I think some of it is seeing many of your friends start to get hitched or pop out kids, and wondering if you’re missing the boat. It just so happens that many people get married/have kids in their late 20s and early 30s, so if you’re the odd one out in your group of friends you might re-evaluate your dating strategy, even if subconsciously.

I think that’s more likely than “OMG, I’ve hit this arbitrary age, I better get hitched”.

Well, sure, you wouldn’t want to marry just n/e one!

Maybe we learn (and the men, too, hopefully) that there is no perfect one out there for us. I was just watching Big Bang Theory the other night and getting irritated with Howard because he was “holding out for Meghan Fox”, and he, while not hideous, is not on the level of Meghan Fox. Maybe men realize the supermodel is probably not going to fall into their laps, and women realize there just isn’t time to be swept off their feet, but a decent, honorable and responsible man is enough.

I am another one who never wanted kids, so my biggest problem was finding a man who didn’t want them either. And was ok with never having them. I think that is easier for a woman to find…most women seem to want kids, even if they delay them more than they used to be.

I’m glad someone already mentioned this strategy. This is mathematically a sound strategy, and it seems to me to be a strategy that, to a certain extent, we intuitively use. Certainly, I think part of waiting to get married and settle down is part of it, but even people that seem set on that are often advised to wait. I think part of that waiting is actually really understanding what it means to be a good match.

So the marriage age of late 20s seems to make sense and it more or less matches with the math. You need to see enough possible mates to get a good judge of what’s out there, but you don’t want to wait so long that you are alone you are too old to have kids or end up alone your whole life (assuming those aren’t desirable for you). It also seems that, with less focus on having kids and with us living longer, both expand the length of time we can date, so it makes more sense that it’s drifting later and later.

At 34 I’ve realised I’ll probably never own a house I want to live in unless I have a partner.

Well, but that only explains why the odd ones out change their strategy to match the majority. It doesn’t explain the background of “even ones in” (if that’s actually an expression) that prompt that change to begin with. For all off those, this:

still seems the best explanation. Even if they don’t articulate that consciously.

I think people come pre-programmed to a much greater extent than we like to admit. We behave in predictable ways. It’s partly brain chemistry, and partly cultural expectations.

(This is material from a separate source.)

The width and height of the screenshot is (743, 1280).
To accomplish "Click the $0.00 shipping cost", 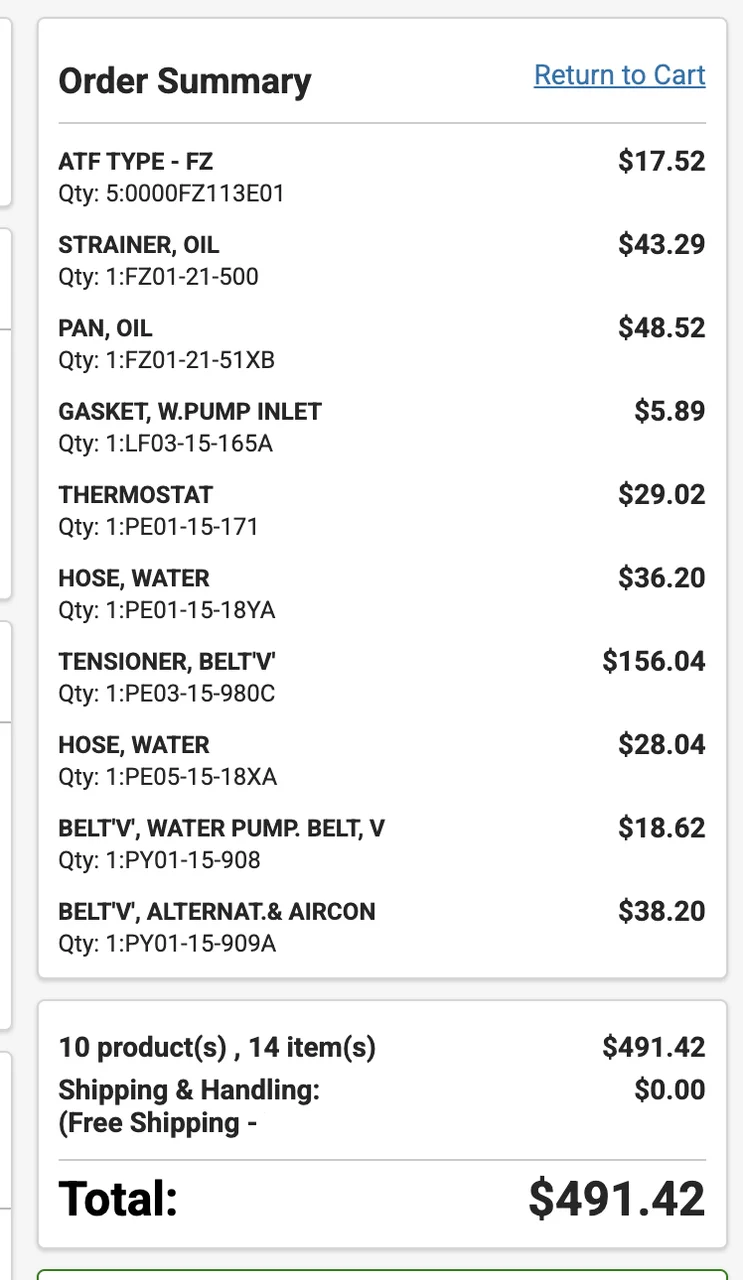I will (669, 1089).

I’m not saying it’s a bad thing, necessarily. I’m just saying this: You look back at your life, and you imagine that it all came about because of your own free choices, that you all made for your own, specific reasons. But then you look at everyone else around you, and their lives conform to the exact same template as yours. That should make you wonder a bit how free your choices really are.

On a more positive note, I guess I agree with this:

I suppose you could think of the entire time from your late teens to about age 30 as a testing phase. Over time, your choice of dates will gradually improve, by way of trial and error, so by the time you get married, there’s at least a good chance that the person standing next to you is someone you’re actually compatible with. At least to some extent.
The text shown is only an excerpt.